Records to use >>

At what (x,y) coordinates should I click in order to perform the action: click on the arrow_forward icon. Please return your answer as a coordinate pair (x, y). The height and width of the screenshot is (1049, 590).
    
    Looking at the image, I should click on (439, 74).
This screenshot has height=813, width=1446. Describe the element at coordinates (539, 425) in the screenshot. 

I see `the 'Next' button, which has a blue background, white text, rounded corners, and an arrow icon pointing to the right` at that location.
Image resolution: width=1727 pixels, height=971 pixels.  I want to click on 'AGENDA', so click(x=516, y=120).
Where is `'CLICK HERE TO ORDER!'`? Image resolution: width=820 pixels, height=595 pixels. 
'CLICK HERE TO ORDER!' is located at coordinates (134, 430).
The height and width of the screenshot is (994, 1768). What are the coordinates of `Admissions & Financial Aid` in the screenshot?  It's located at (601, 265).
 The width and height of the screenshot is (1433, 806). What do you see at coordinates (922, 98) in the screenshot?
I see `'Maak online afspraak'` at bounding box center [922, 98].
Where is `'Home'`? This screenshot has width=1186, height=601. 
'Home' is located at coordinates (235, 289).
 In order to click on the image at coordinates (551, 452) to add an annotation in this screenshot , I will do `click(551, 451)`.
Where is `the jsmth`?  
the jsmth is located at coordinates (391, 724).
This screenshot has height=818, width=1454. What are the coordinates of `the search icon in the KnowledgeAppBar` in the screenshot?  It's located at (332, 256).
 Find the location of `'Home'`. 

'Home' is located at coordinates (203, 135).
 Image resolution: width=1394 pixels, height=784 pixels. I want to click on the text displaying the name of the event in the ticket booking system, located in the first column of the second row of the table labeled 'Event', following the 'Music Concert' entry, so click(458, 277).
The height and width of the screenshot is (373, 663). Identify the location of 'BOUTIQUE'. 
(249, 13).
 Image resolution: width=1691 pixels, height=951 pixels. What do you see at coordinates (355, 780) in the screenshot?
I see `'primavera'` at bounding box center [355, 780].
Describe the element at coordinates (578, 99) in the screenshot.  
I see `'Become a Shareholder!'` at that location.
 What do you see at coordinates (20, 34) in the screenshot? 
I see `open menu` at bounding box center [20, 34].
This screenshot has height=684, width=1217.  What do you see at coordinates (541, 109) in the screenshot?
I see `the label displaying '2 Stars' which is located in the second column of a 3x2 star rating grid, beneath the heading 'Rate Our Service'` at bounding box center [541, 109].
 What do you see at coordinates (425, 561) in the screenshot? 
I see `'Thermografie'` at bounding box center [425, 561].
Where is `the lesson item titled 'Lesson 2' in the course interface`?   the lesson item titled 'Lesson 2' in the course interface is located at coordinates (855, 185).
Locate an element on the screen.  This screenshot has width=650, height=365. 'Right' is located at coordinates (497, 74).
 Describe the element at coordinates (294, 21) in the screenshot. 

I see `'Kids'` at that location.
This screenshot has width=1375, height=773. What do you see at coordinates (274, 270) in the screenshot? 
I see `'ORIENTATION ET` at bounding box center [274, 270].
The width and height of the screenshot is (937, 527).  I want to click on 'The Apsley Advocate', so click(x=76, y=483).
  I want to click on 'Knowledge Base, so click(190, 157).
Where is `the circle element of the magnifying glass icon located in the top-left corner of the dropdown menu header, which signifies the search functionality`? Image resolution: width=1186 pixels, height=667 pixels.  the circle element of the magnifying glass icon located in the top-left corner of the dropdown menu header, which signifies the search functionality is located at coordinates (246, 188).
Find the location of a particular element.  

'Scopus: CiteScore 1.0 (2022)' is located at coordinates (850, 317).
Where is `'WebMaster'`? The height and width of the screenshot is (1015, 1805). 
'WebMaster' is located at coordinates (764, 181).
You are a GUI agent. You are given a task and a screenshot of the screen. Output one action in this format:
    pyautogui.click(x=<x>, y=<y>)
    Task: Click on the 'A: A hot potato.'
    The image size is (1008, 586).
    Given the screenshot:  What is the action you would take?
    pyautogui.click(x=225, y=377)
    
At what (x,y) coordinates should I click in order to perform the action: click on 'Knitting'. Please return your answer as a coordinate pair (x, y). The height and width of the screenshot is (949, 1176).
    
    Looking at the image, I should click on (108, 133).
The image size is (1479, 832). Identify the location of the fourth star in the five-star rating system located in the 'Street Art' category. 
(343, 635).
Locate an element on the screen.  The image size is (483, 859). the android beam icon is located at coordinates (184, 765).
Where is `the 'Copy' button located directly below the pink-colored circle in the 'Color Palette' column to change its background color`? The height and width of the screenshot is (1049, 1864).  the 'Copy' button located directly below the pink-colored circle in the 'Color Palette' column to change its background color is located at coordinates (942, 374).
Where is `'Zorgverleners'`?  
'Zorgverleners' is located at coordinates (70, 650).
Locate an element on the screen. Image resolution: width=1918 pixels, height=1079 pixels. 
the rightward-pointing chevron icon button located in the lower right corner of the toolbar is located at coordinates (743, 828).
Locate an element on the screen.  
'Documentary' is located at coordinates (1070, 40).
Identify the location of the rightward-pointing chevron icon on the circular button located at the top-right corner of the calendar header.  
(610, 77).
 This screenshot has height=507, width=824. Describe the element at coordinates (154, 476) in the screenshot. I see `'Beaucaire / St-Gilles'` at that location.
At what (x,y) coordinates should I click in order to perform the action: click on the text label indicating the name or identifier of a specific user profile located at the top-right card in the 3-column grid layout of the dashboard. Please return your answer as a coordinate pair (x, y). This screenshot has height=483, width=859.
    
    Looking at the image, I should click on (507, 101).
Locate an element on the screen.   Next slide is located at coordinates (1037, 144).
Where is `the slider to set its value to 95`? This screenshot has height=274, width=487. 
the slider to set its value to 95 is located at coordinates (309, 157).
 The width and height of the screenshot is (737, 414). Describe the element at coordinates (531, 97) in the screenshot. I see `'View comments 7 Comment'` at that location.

Exercise instructions >>
Copy out the records verbatim, beginning with the line containing "Describe the element at coordinates (294, 21)" and continuing through the line containing "center [274, 270].", with both of those lines included.

Output >>
 Describe the element at coordinates (294, 21) in the screenshot. 

I see `'Kids'` at that location.
This screenshot has width=1375, height=773. What do you see at coordinates (274, 270) in the screenshot? 
I see `'ORIENTATION ET` at bounding box center [274, 270].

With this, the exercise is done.